【初心者でも分かるカメラの基礎知識3】シャッタースピードとは?
シャッタースピードとは、シャッターが開いている時間のことで、
写真の「ブレ」「露出」をコントロールする数値でもあります。
1、1/10、1/20…という数値で表記されていて、1/200の場合200分の1秒の間、ほんのわずかな時間だけシャッターが開いている、ということを表します。
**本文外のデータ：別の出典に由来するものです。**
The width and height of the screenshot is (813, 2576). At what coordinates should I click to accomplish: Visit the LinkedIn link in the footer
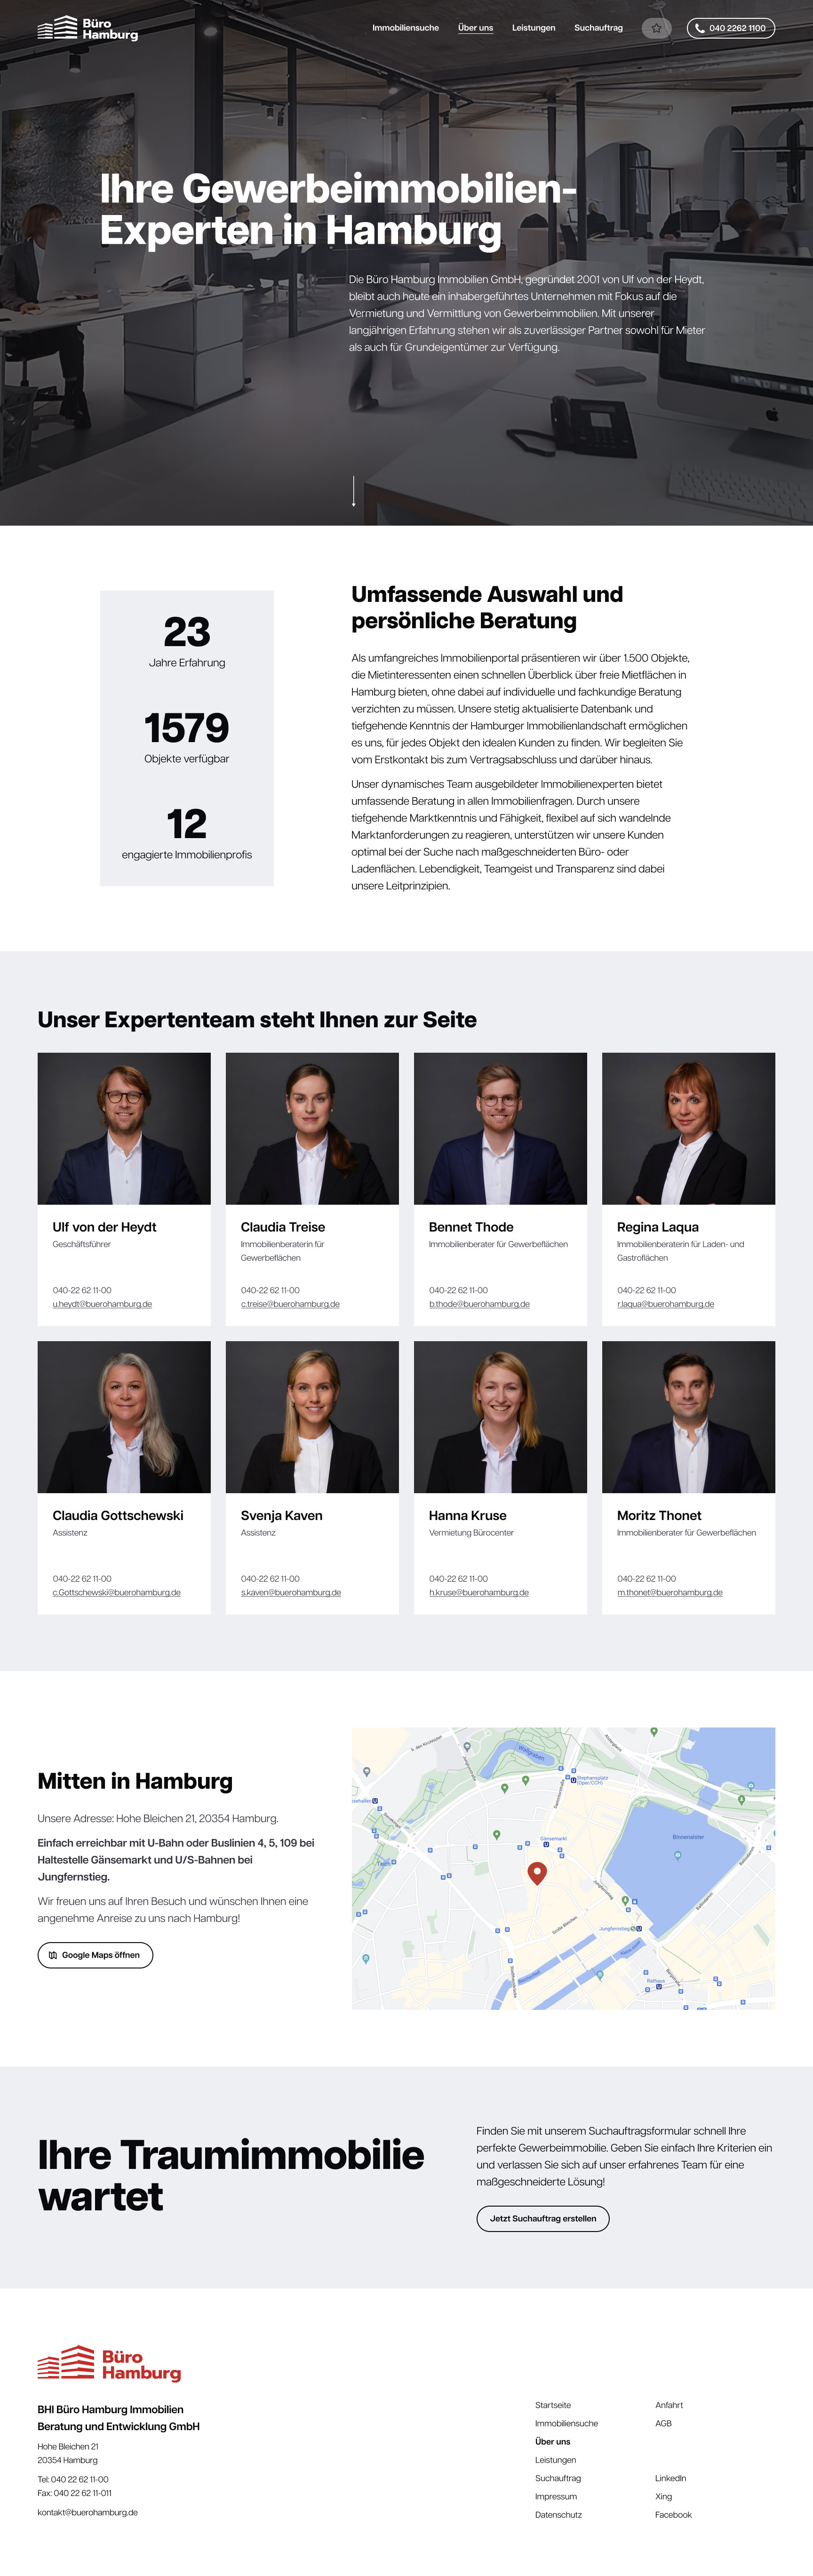[670, 2478]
原則、スポーツなど動きの速いものはシャッタースピードを早くして撮ります。
走行中の電車を撮影しました。
まずはやや遅め1/60秒。
電車のスピードそのままに、ややブラーがかったような写真になります。
では、シャッタースピードを速くしてみましょう。
1/4000秒
こちらも走行中の電車。走るスピード自体は変わっていませんが、シャッタースピードを最大まで速くし、切り取る時間を短くすることで電車が止まっているように見えます。
ちなみに1/10秒まで遅くすると…
1/60よりスピード感のある写真が撮影できました。
シャッタースピードを理解することで、表現の幅はより広がっていきます。
シャッタースピードはF値と同様、写真の明るさ(露出)にも影響します。
シャッターが開いている時間が長い(遅い)と、露出は明るくなり、短い(早い)と露出は暗くなります。
シャッタースピードと手ブレ
シャッタースピードが遅いと、手のわずかな動きが写真に反映されてしまい、手ブレが発生する原因になります。
一般的に手ブレの発生を抑えることのできる目安のシャッタースピードとして、1/(焦点距離)秒と言われています。焦点距離60mmなら1/60、200mmなら1/200程度。
手ブレを防ぎたいのであれば、被写体にズームすればするほどシャッタースピードは早くしておいた方が望ましいです。
シャッタースピード3.2秒で撮影。全体的にブレブレです。
シャッタースピードを遅くするとき
基本的には1/(焦点距離)秒をキープしておくべきですが、あえてシャッタースピードを遅くする場合もあります。
・暗い場所でも明るく撮りたい時
イルミネーションや夜景を撮りたくても、光量が足りず暗く感じる時があります。
ISO感度を上げることでも明るくなりますが、上げすぎるとノイズの原因になってしまいます。
そんな時にはシャッタースピードを遅くして、光を取り込む量を増やすことで、ISO感度を上げずに明るく撮ることができます。ただし、シャッターが開いている時間が長くなりブレが発生しやすくなるので、三脚が必須です。
・水や光などの動く軌道を写真に収めたい時
シャッターを長く開け、動く軌跡を写真に収める表現方法もあります。
例を見てみましょう。
シャッタースピード1/100秒で撮影した写真です。
原宿のビル屋上から、イルミネーションと道路を走る車を撮影しました。
SONY ILCE-6400 (41mm, f/4, 1/100 sec, ISO12800)
同じシチュエーションを、三脚を使用しシャッタースピードを遅くして撮影すると…
SONY ILCE-6400 (41mm, f/10, 5 sec, ISO100)
長くシャッターを開けておくことで、道路を走る車の光の軌跡を写真に収めることができました。ISO感度100でもかなり明るかったので、絞りをF10まで絞って調整しました。
シャッタースピードを遅くして星や水など流動的に動くものの軌道を撮影することを
「スローシャッター」もしくは「長時間露光」といいます。
先述の通り、シャッタースピードを遅くすると、その分明るくなります。
夜間は光量が少ないため、1/100秒、F4ではISO感度を12800まで上げる必要があり、かなり画質は損なわれてしまいます。
ですが、スローシャッターで撮影することでISO感度を上げずに撮影でき、画質の劣化を抑えられます。
暗所に弱いといわれるAPS-C機での撮影ですが、
スローシャッターで撮影した右の写真はイルミネーションの色も鮮やかに残っています。
シャッタースピードについてまとめました。
これらの基本を抑えつつ、被写体や目的に応じて調整してみて下さい。